That was the conclusion of Dr. Doug Cochrane – Provincial Patient Safety and Quality Officer and chair of the BC Patient Safety & Quality Council – who was asked to lead a two-part investigation into the quality of diagnostic imagining in the province after a series of events in four health authorities called that quality into question. The review was initiated back in February, and as a result, nearly 8,000 studies were reviewed by independent and qualified radiologists to look for clinically-significant discrepancies from the original interpretations, including about 100 CT scans performed at the Dawson Creek and District Hospital over a two-month period last year by a radiologist identified in the review who had temporarily provided services to the local hospital.

Radiographs, ultrasound and mammography interpretations were reviewed and all found to be within accepted ranges for discrepancies. However, computed tomography (CT) studies, which triggered the initial concern, showed the most clinically-significant discrepancies with a range of one to 17 per cent depending on the area and individual.

“The principal issue falls in the realm of CT scanning,” said Cochrane. “Delays in treatment occurred, changes in treatment were required, repeat testing was necessary, and additional or repeated procedures or interventions occurred because of these errors. For most patients there was no direct impact on their health, as primary care providers and others recognized the errors and acted to mitigate them so that patients were not directly affected. Unfortunately, the health of a small number of patients were directly affected by these errors because they received incorrect treatment based on the initial interpretations, or the treatment they needed was delayed because of the time required for the review and may have been less affected than anticipated.”

When asked by reporters, he said no patients died as a direct result of those misinterpretations, but the changes or delays to treatment resulting no doubt had adverse effects on those individuals – about a dozen patients, he said – including possibly death.
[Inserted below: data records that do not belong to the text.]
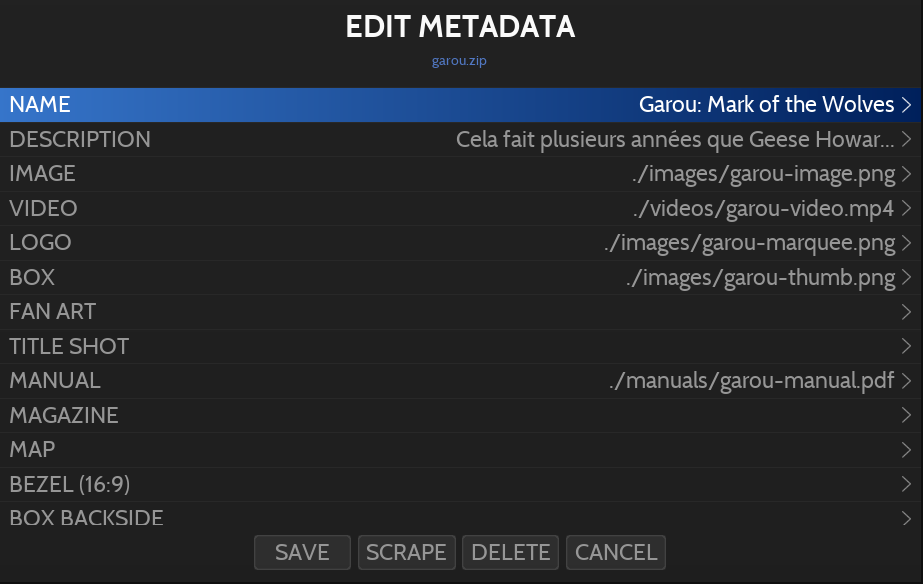Click the MANUAL row arrow icon

tap(906, 381)
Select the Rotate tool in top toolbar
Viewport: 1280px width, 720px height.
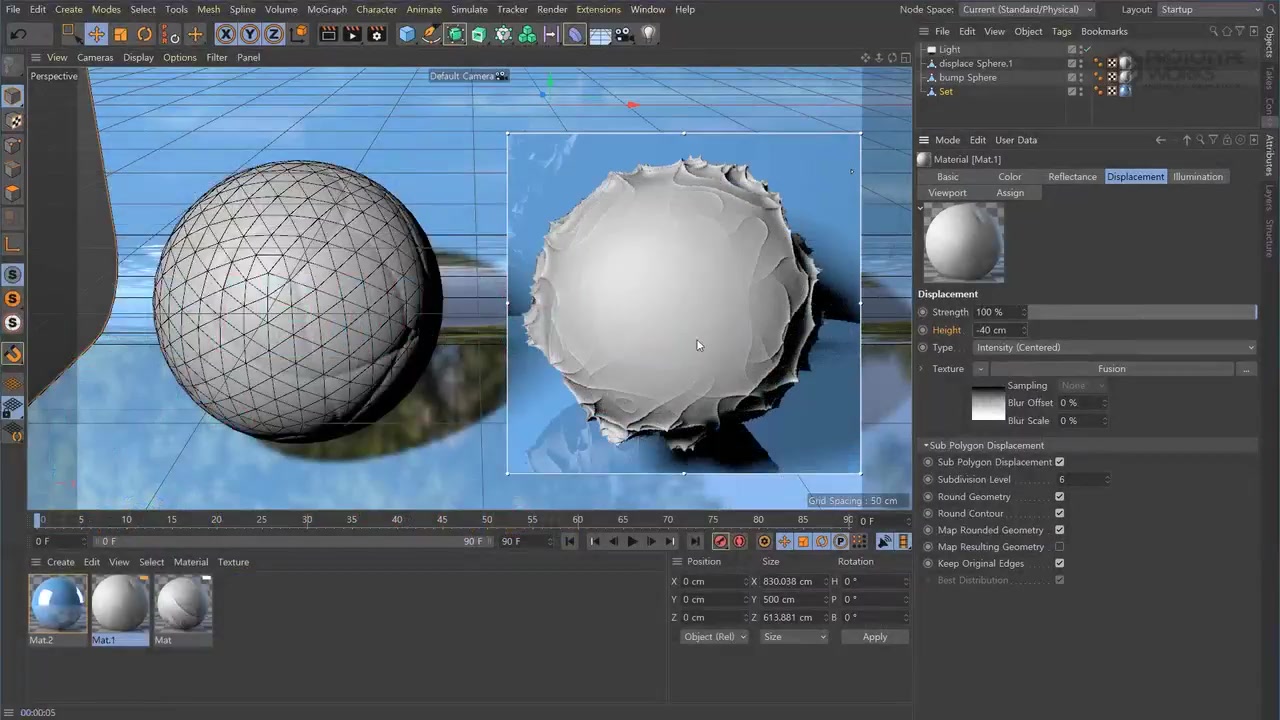coord(144,34)
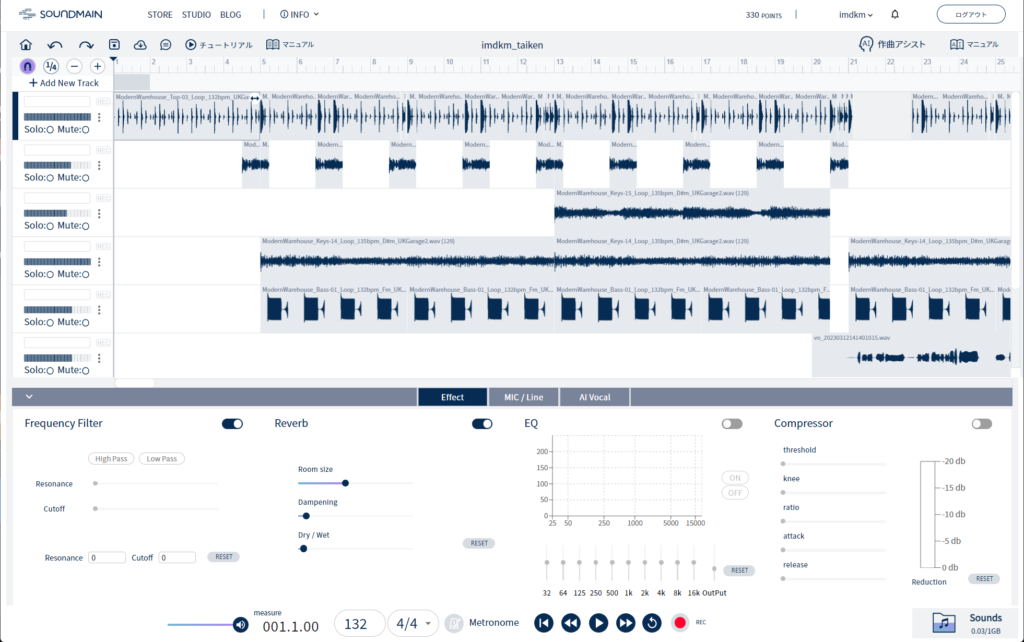Open the INFO dropdown menu
Screen dimensions: 1024x642
coord(300,15)
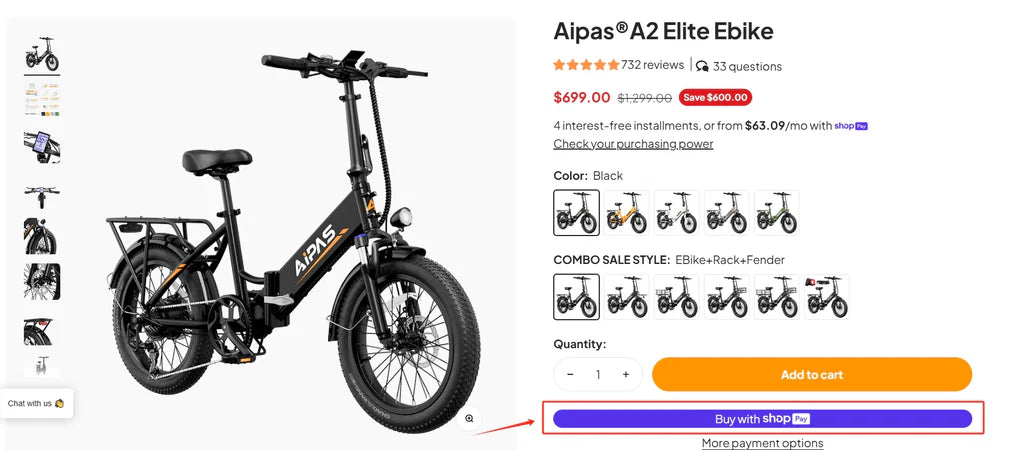The height and width of the screenshot is (450, 1024).
Task: Click the Add to cart button
Action: pos(811,375)
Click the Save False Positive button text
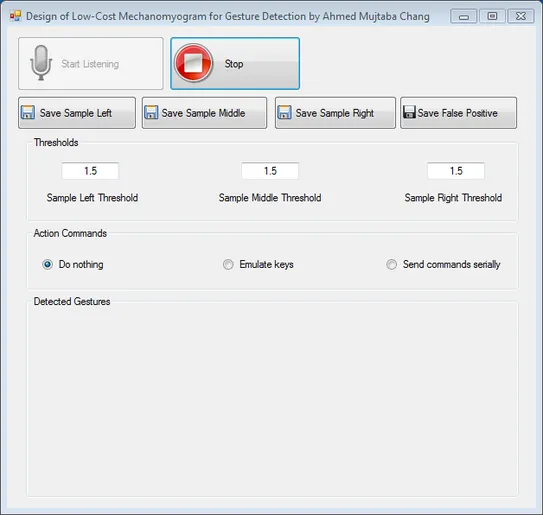Screen dimensions: 543x515 click(x=457, y=113)
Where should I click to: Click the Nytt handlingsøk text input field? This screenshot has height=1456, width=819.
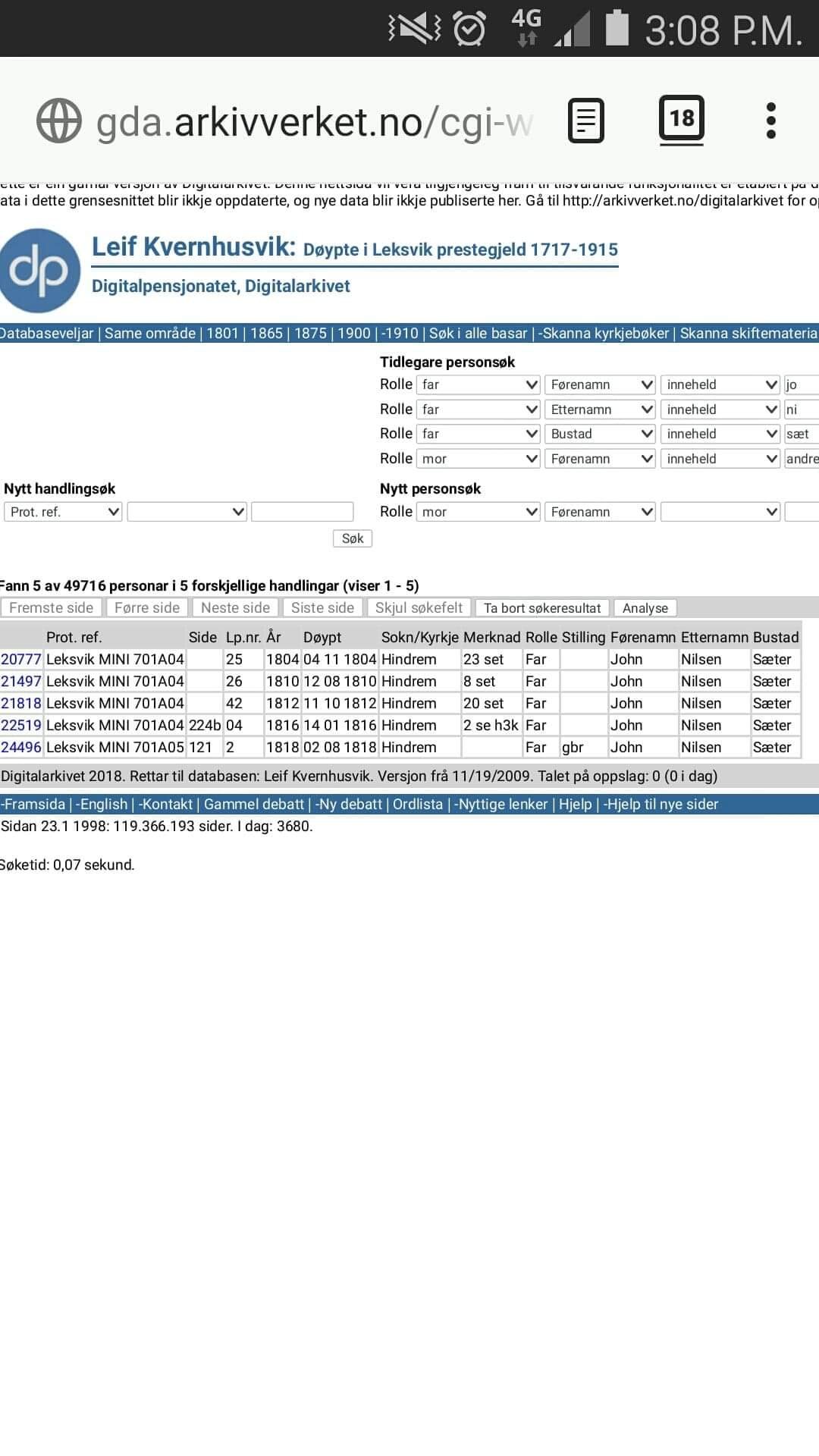coord(302,512)
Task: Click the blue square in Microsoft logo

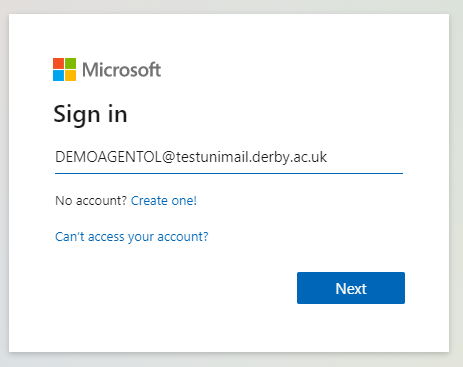Action: pos(58,76)

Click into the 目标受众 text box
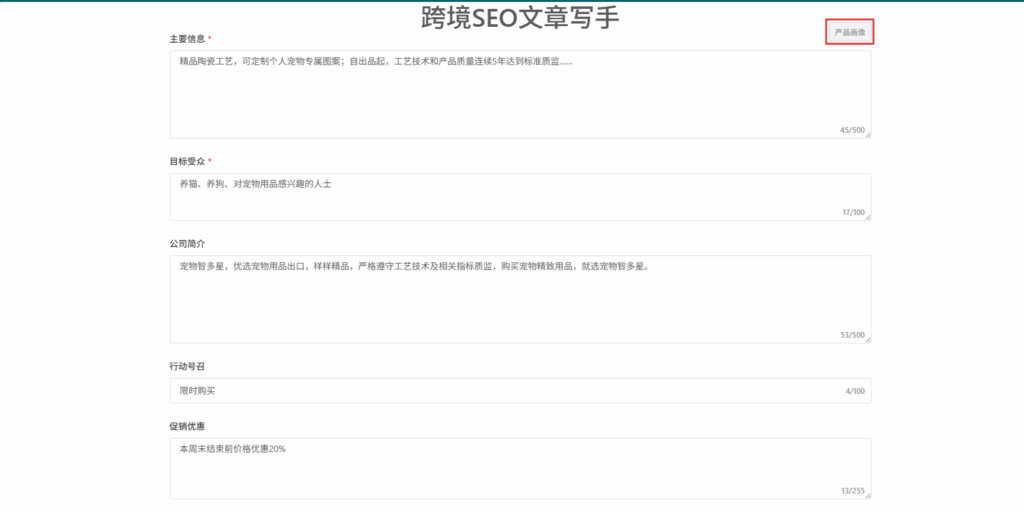point(520,196)
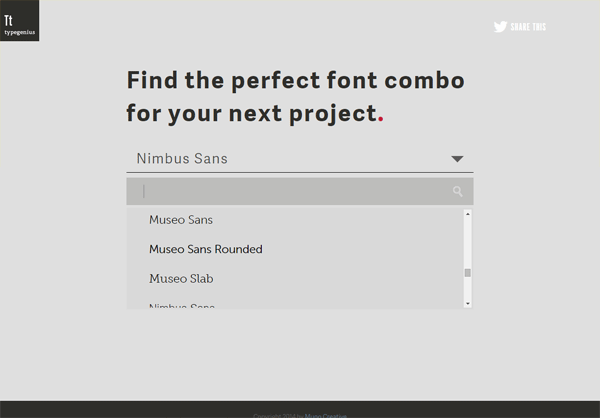
Task: Select Museo Sans from the list
Action: pyautogui.click(x=181, y=219)
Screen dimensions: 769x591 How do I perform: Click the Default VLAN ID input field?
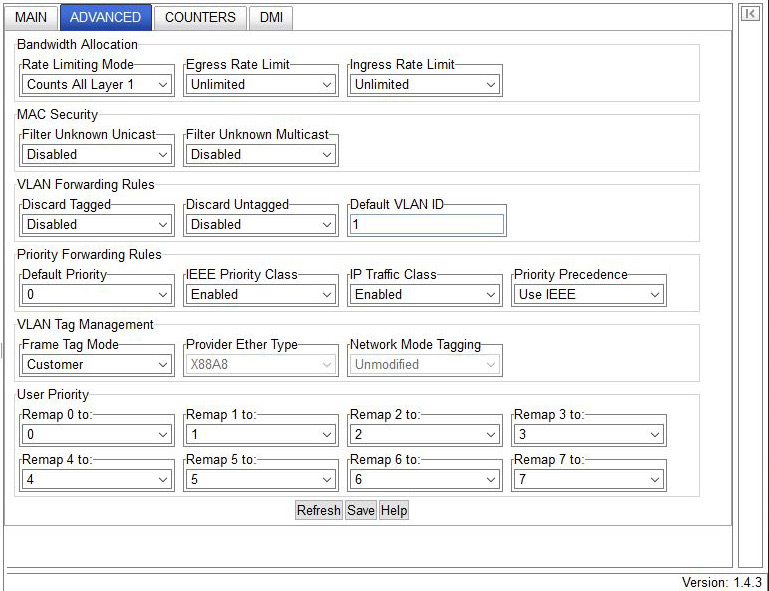[x=427, y=225]
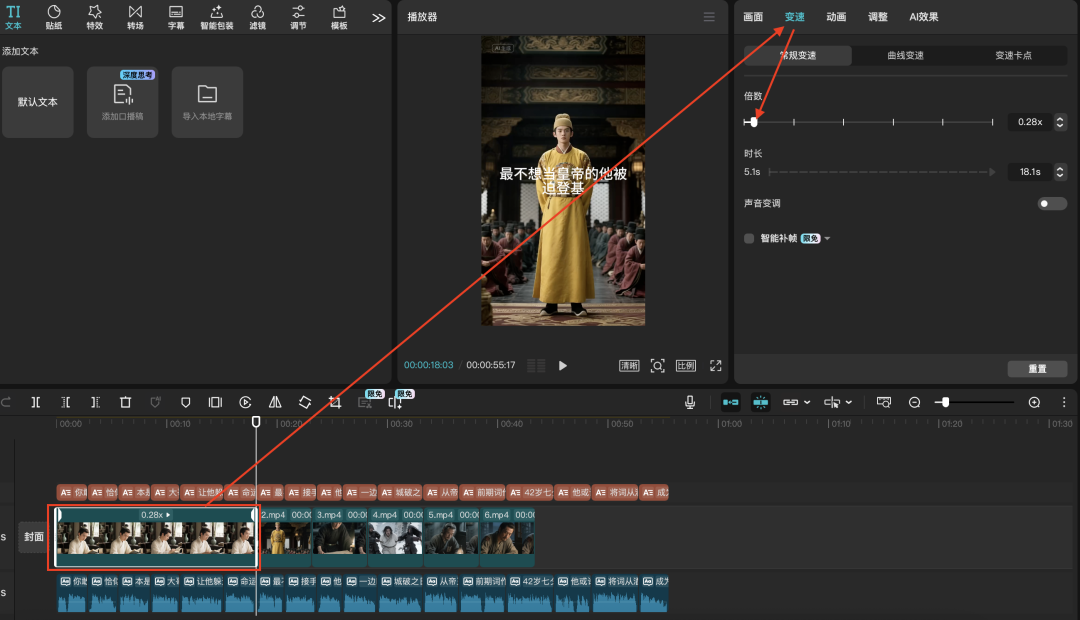1080x620 pixels.
Task: Enter fullscreen preview in player
Action: [715, 366]
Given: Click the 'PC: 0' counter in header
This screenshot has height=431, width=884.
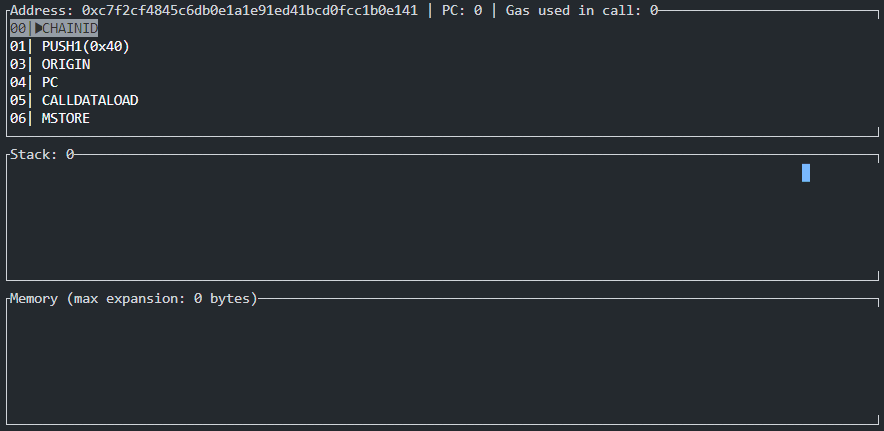Looking at the screenshot, I should (x=462, y=10).
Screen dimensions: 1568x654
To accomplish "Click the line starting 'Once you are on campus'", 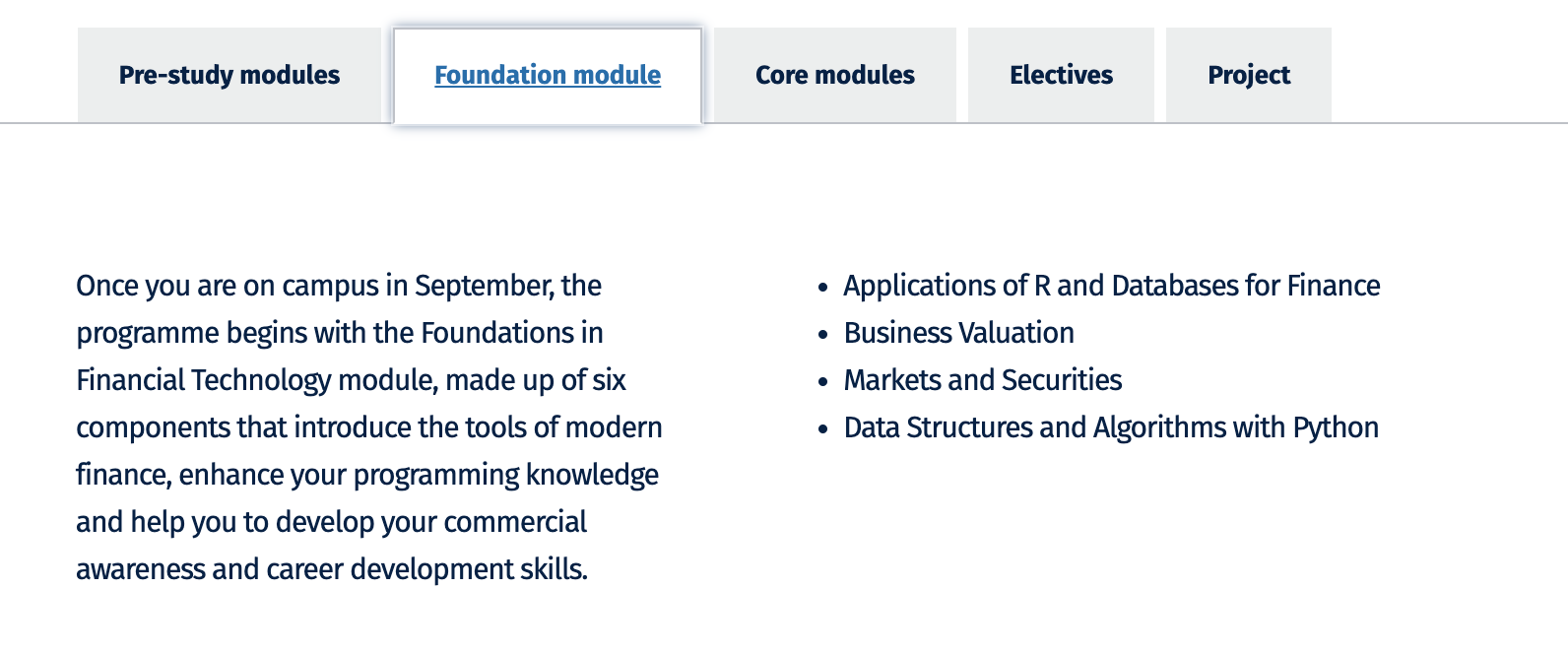I will 339,286.
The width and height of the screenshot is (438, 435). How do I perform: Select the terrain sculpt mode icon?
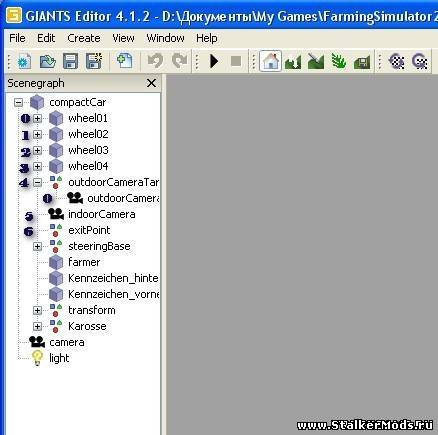click(x=293, y=62)
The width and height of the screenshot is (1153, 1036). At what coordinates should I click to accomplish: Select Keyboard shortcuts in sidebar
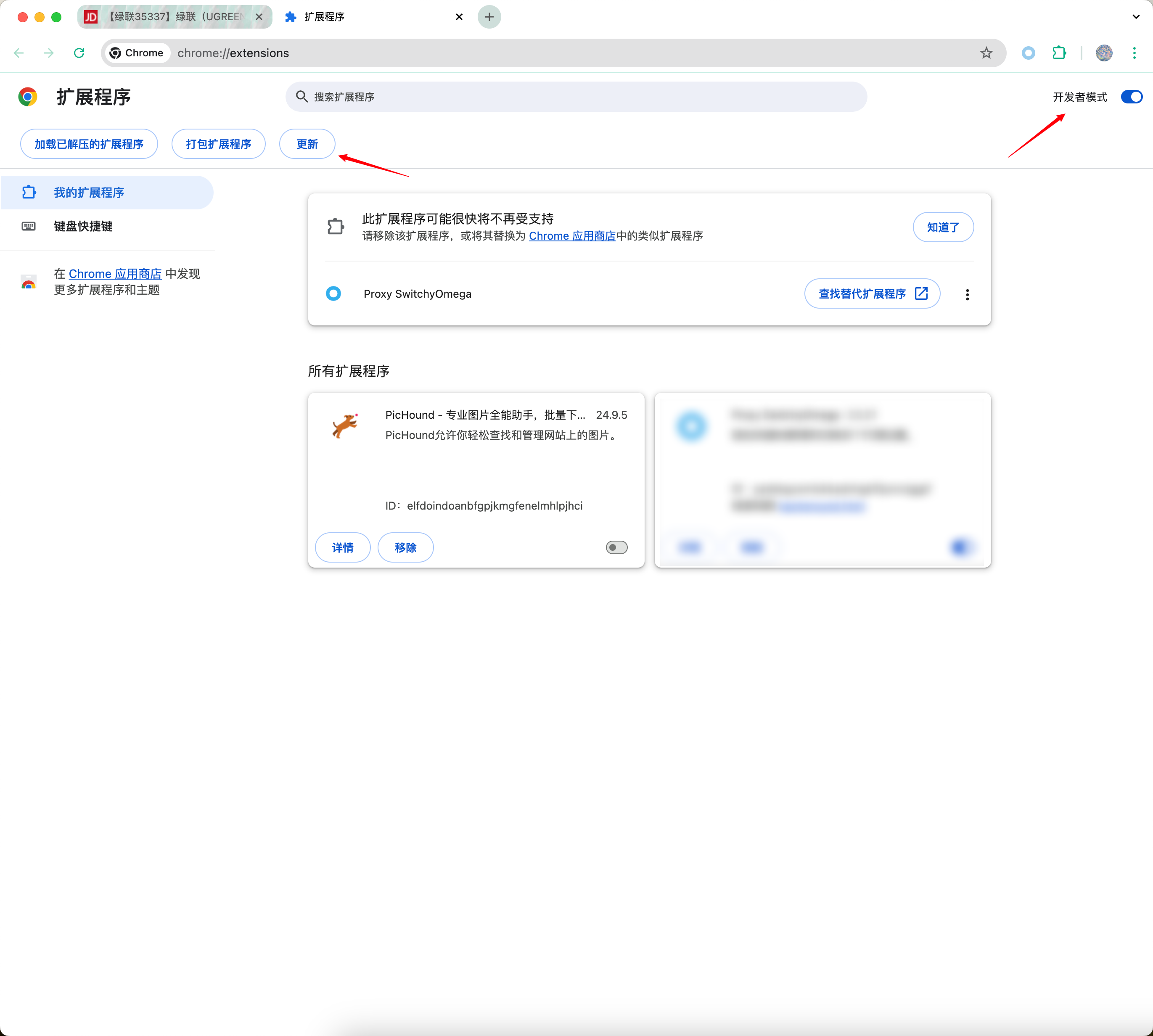click(83, 227)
Later, Health Minister Michael de Jong added he was aware of three patients who cases were reviewed that had since passed away, though he said it’s not clear if there was a direct causality in those cases.

Cochrane said the reason for the misinterpretations varied – for example, a radiologist at Powell River General Hospital was found to be practicing radiology and providing services using modalities (computed tomography and obstetrical ultrasound imaging) that were beyond the scope defined by his license to practice medicine in British Columbia. In all cases, Cochrane provides a detailed summary and chronology of events in his report, which has been attached below. However, he said there were underlying factors contributing to each case.

“These factors included the failure of the credentials review process, privileging, and medical review processes of the college and the health authorities,” he said. “In most situations, there was no credible monitoring program in place that would have detected these deficiencies and addressed them at an earlier stage.”

He recommends that the ministry, the College and the health authorities work together on a standardized approach to licencing, credential review and privileging for appointment and reappointment of radiologists, including sharing information on the competencies and skills of individual practitioners in an open and transparent way where appropriate. He also recommends a peer review and performance management system should be created to support physicians in their practices, adding he is encouraged by the pilot program being developed for peer review of diagnostic imaging on Vancouver Island.

Cochrane added communication needs to be improved between healthcare providers and patients, their families and the general public when adverse events occur.

“Patients and families clearly voiced dissatisfaction with the processes that were used to communicate with them as individuals and as members of the public. To address this issue, we recommend that a protocol or guideline be developed for use in British Columbia if such events occur, if they ever occur, in the future.”

“These events have had a huge impact on patients, families and the communities in which they occurred,” he concluded. “Faith and trust in the health system has been shaken by these events. It’s imperative that the system that rebuilds trust and answers the issues identified in this investigation to prevent these and similar events from recurring.”

Minister de Jong said his government has an action plan to address the gaps identified in Cochrane’s plan, which has also been attached below.

“It is clear to me from Dr. Cochrane’s report that there is need to imbed those safeguards across the system in a systemic way to ensure the highest quality of patient care and give British Columbians the confidence they want and deserve in our healthcare system,” said the minister.

He also expressed an apology on behalf of his government to those patients and their families affected by the misinterpretations of diagnostic imaging studies.